The Exit Clearance is something you will need only if you have been in the Philippines for a continuous six (6) months or more. So if you’ve been in the Philippines less than six months you don’t need to worry about it. But if you have been in the Philippines for more than six months, then you need to obtain one before you can board your flight, You can and should book the flight first before you apply at Immigration for the ECC. You will need the ECC in order to board your flight to leave the Philippines. The ECC is only good for 30-days, so apply for it within that time of your planned, outbound flight.

Go to the nearest immigration office and let them know you’re going to be leaving, that you’ve been in the Philippines more than six months, and you want an exit clearance.. ECC. They will process it for you. The delivery time of the ECC varies from office to office. You can ask them to expedite it and sometimes they will. All they have to really do is run some an electronic check through the NBI and Interpol databases and then you’re clear.

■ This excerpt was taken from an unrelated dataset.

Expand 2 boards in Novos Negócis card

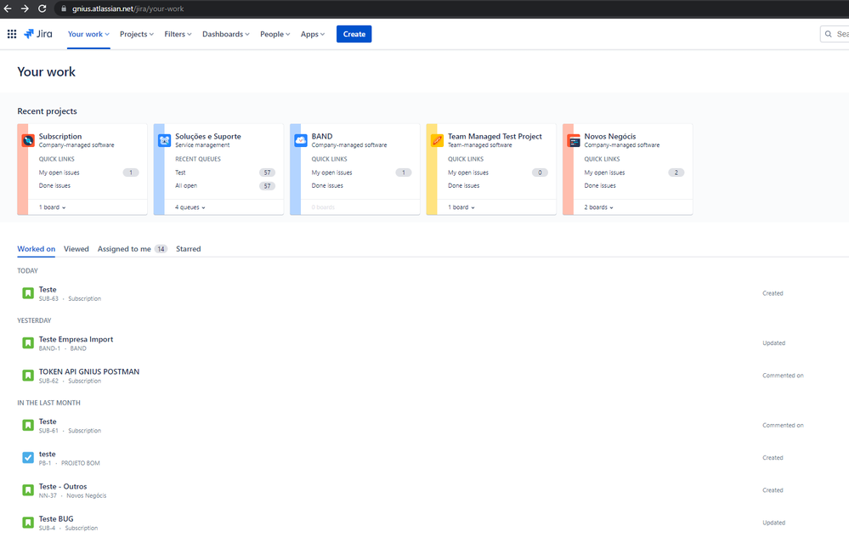coord(598,207)
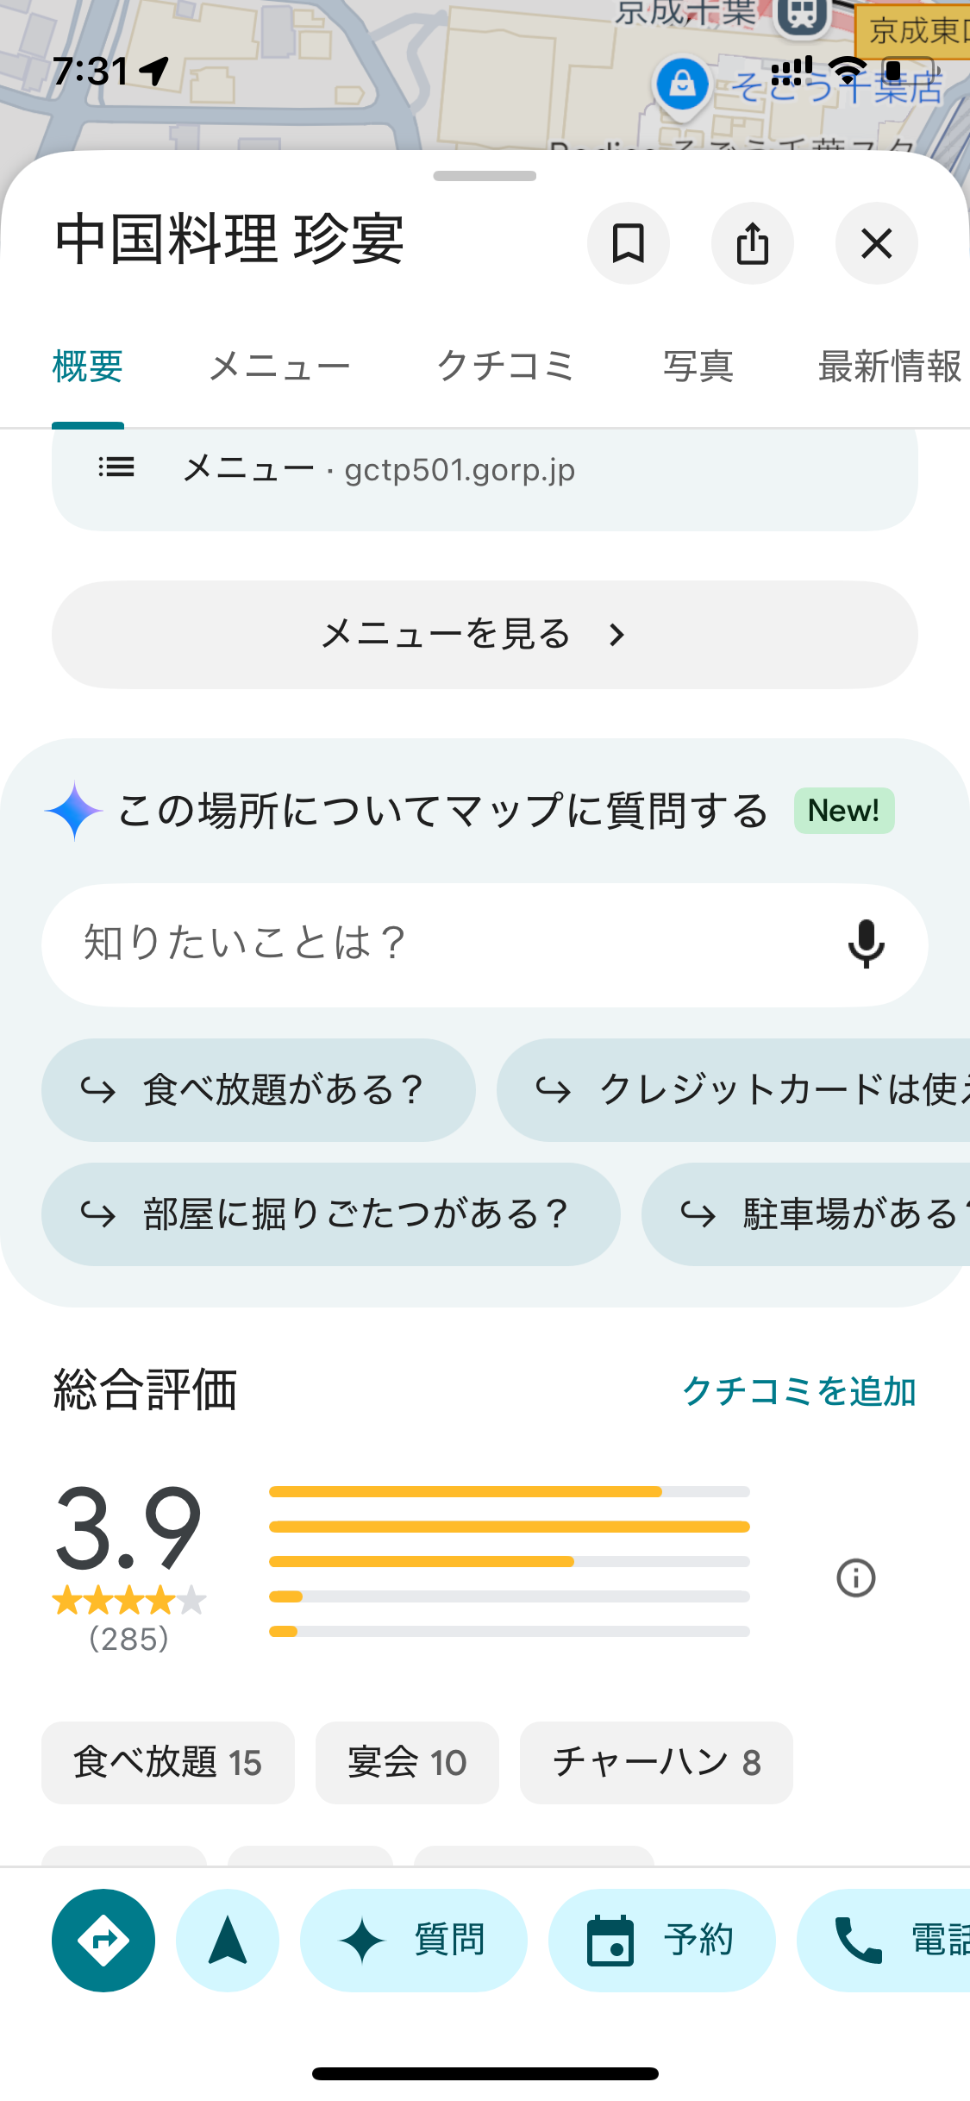This screenshot has width=970, height=2101.
Task: Start navigation with the arrow icon
Action: click(228, 1940)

That’s the whole purpose of the exit clearance. They just want to do one last check on you that you haven’t committed any crimes you’re not wanted by Interpol, there’s no outstanding warrants or court cases pending in the Philippines.

It costs about 500 pesos which is about $10 US dollars. You will also need to provide a few 1″x1″ color photos. (you can get those done in the mall.) I recommend you get it two weeks before your departure date. It may take three to four days depending on their case-load and Filipino holidays. And so that’s going to push things back, so you don’t want to end up running out of time. So two weeks before your flight that you’re going to leave the Philippines get that ECC certificate clearance and then you’ll be all good. Keep it with you when you go to board your plane. You’ll pass through like an immigration desk and just hand it to the immigration officer with your passport and your itinerary and you’ll be fine.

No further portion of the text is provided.